The good ship was just succeeding in again making headway through the troubled waters, after clearing herself of a huge wave which had seemed as if it would engulf her, when a cry was heard from the stern of the vessel, "Man overboard!" The engines were at once stopped, the vessel's head brought round to windward, and, notwithstanding the nature of the sea prevailing, everything got ready for lowering a boat when the order should be given.

"Lower away, men!" came from the captain. And the next moment the ship's lifeboat was tossing on the crest of the waves, but pulled by strong arms, with a skilled hand at the helm. The crew, and those on deck who witnessed this scene, were full of eagerness and anxiety as to the result. It was, however, felt from the first to be an almost hopeless quest; and so in the end it proved, for after half an hour's vain search, during which time it was with difficulty the rowers kept their boat from being swamped, it was hoisted in with its living freight, and the vessel again headed for the English coast.

The intelligence of the disaster had rapidly spread through the ship, and now the question on the lips of everyone capable of attending to anything but their own condition was, "Who is it?" But this no one seemed able at present to give a reliable answer to.

After a careful inquiry had been instituted amongst the passengers, attention became concentrated upon the last arrival on board. The captain remembered to have seen him in conversation with one of the passengers during breakfast, and to have caught occasional snatches of the topics under discussion; but since then neither captain nor any of the passengers remembered to have seen him, nor could a careful examination of all on board succeed in bringing him to light.
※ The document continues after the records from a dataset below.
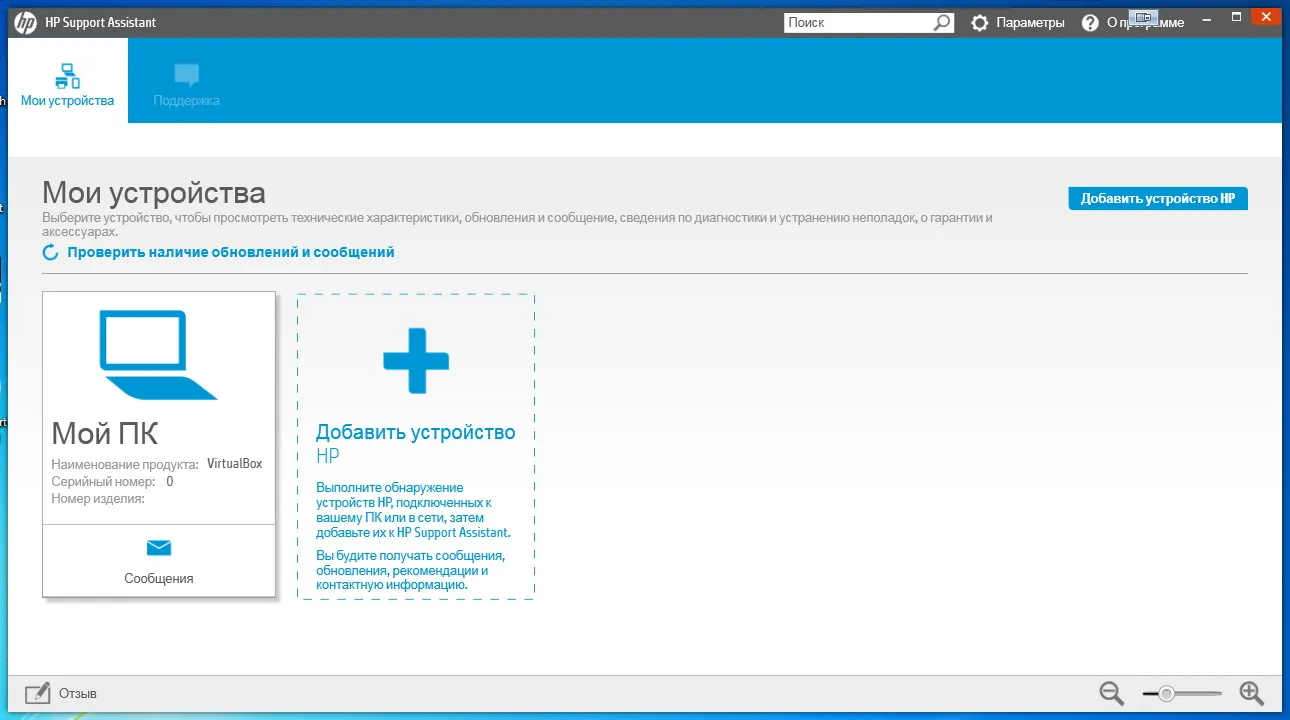The width and height of the screenshot is (1290, 720).
Task: Focus the Поиск search field
Action: [x=859, y=22]
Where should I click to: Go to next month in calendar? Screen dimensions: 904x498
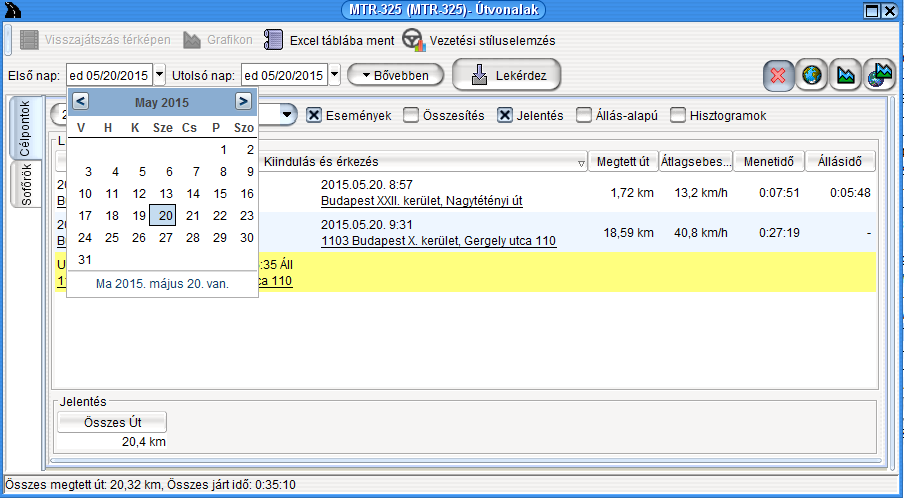tap(243, 101)

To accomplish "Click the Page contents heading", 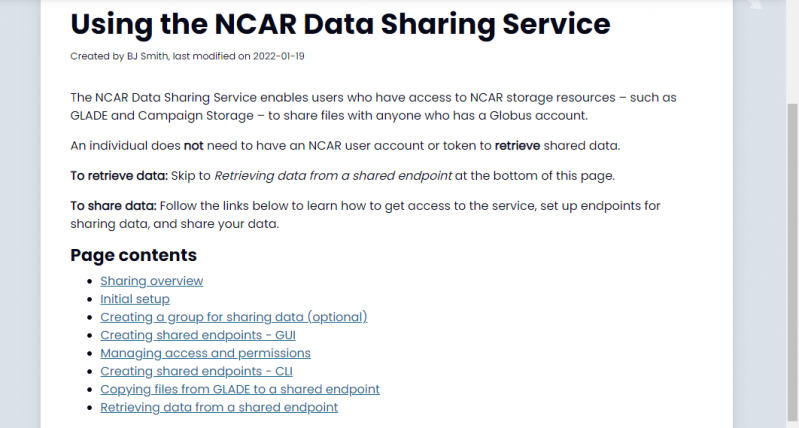I will pos(133,255).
No one appeared to have noticed him on deck, and yet his absence seemed undoubtedly to point to the fact that he must be the missing man; but who he was, and whether his death was to be attributed to accident or design, none were able to say.

Later in the day an overcoat was discovered stowed away in one of the bunks, which none of the passengers could identify as belonging to them. On a careful scrutiny of the pockets, papers were found which seemed to point more definitely to the identity of the lost man. When, therefore, the Kestrel at length reached her moorings in the Thames, and made her report to the proper authorities, it was taken charge of by the local police, and the matter was left with them to investigate.

CHAPTER IV.

RAILTON HALL.

"Time shall unfold what plaited cunning hides:
Who cover faults, at last shame them derides."
King Lear, Act I. sc. i.

"Come, Jennie, it's time you began to think about retiring."

"Yes, mother; in a minute," responded the young girl thus addressed.